= Task list =
1) Answer these from the summer safety tips:
(a) About how many people die each year from heat-related illnesses?
(b) What is the minimum sun protection factor (SPF) the tips recommend for sunscreen?
(c) What share of seniors fall each year?
2) Reproduce everything in the summer safety tips from "One in four" down to "think you need.".

= Text section =

Summer is a chance to soak up some sun, swim with the grandkids, grow tomatoes that are the envy of the neighborhood, and enjoy live music on the water. But more time outside and more physical activities can also spell danger for seniors. Injuries can increase during warmer months. About 650 people die each year from heat-related illnesses alone, and most of them are seniors. You can enjoy time with your family in the sun while remaining safe with these simple summer safety tips.
Stay Sun Safe
The sun is a great source of vitamin D, which can help prevent osteoporosis. It can also leave you with painful burns and skin damage that increases your risk of cancer. You don’t have to feel hot or be in direct sunlight to burn. Anytime you’re outside, wear a sunscreen with a sun protection factor (SPF) of at least 15, ideally higher. Reapply frequently, especially after sweating or getting into the water. A hat, long-sleeved light-colored clothing, and a shady spot can also keep you safe. If possible, avoid the sun between the hours of 10 a.m. and 4 p.m., when the ultraviolet (UV) rays are at their most intense.
One in four seniors falls each year. Serious falls can break bones, shorten your life expectancy, and leave you debilitated. To reduce the risk of falls, avoid strenuous exercise, especially on uneven terrain, when alone. Remaining in good physical health can also help. Ask your doctor about a vitamin D/calcium supplement and consider regular exercise that includes strength training.
Avoid the Heat
The heat can sap your body of moisture, exposing you to heatstroke and other serious illnesses. If you feel dizzy, exhausted, or experience swelling in the heat, go inside immediately. These summer safety tips can reduce your risk of serious heat-related illnesses:
- Always take water with you and drink more water than you think you need.
- Sit in the shade — never in direct sunlight.
- Avoid strenuous physical activity during the hottest parts of the day.

= Provided data =
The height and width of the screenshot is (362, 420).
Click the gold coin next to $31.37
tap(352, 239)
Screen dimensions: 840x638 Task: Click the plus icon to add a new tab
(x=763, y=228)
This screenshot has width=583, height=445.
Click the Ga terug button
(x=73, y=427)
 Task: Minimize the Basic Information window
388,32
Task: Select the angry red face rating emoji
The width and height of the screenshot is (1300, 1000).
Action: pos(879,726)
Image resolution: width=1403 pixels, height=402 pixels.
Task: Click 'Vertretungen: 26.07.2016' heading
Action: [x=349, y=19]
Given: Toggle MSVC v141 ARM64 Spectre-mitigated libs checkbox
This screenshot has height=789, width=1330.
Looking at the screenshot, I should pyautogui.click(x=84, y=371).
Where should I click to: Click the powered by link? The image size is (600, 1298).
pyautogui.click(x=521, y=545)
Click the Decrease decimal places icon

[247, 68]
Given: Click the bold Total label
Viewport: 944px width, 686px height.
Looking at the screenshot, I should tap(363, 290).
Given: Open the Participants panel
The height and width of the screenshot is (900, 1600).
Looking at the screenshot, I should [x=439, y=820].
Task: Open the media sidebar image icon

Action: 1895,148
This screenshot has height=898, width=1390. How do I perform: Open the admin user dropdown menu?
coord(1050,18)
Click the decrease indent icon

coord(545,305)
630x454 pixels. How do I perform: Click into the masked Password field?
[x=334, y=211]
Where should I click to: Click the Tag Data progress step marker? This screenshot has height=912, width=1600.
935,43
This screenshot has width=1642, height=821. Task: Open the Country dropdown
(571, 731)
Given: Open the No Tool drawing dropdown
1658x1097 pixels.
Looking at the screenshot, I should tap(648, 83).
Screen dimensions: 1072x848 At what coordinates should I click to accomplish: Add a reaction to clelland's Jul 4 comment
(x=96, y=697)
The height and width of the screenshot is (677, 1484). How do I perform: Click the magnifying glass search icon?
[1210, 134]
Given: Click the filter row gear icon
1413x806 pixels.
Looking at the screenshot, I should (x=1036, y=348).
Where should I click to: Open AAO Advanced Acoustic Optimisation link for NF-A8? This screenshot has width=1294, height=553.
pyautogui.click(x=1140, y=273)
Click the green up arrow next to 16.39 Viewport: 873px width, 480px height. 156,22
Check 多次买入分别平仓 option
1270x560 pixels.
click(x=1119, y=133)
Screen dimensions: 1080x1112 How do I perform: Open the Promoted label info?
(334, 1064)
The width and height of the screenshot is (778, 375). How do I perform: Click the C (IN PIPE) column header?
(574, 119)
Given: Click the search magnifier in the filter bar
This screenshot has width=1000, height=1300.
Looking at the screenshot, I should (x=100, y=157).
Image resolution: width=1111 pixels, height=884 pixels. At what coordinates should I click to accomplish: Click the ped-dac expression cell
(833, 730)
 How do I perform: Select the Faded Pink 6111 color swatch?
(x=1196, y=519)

= Results of the exercise =
1)
(a) About 650
(b) 15
(c) One in four

2)
One in four seniors falls each year. Serious falls can break bones, shorten your life expectancy, and leave you debilitated. To reduce the risk of falls, avoid strenuous exercise, especially on uneven terrain, when alone. Remaining in good physical health can also help. Ask your doctor about a vitamin D/calcium supplement and consider regular exercise that includes strength training.
Avoid the Heat
The heat can sap your body of moisture, exposing you to heatstroke and other serious illnesses. If you feel dizzy, exhausted, or experience swelling in the heat, go inside immediately. These summer safety tips can reduce your risk of serious heat-related illnesses:
- Always take water with you and drink more water than you think you need.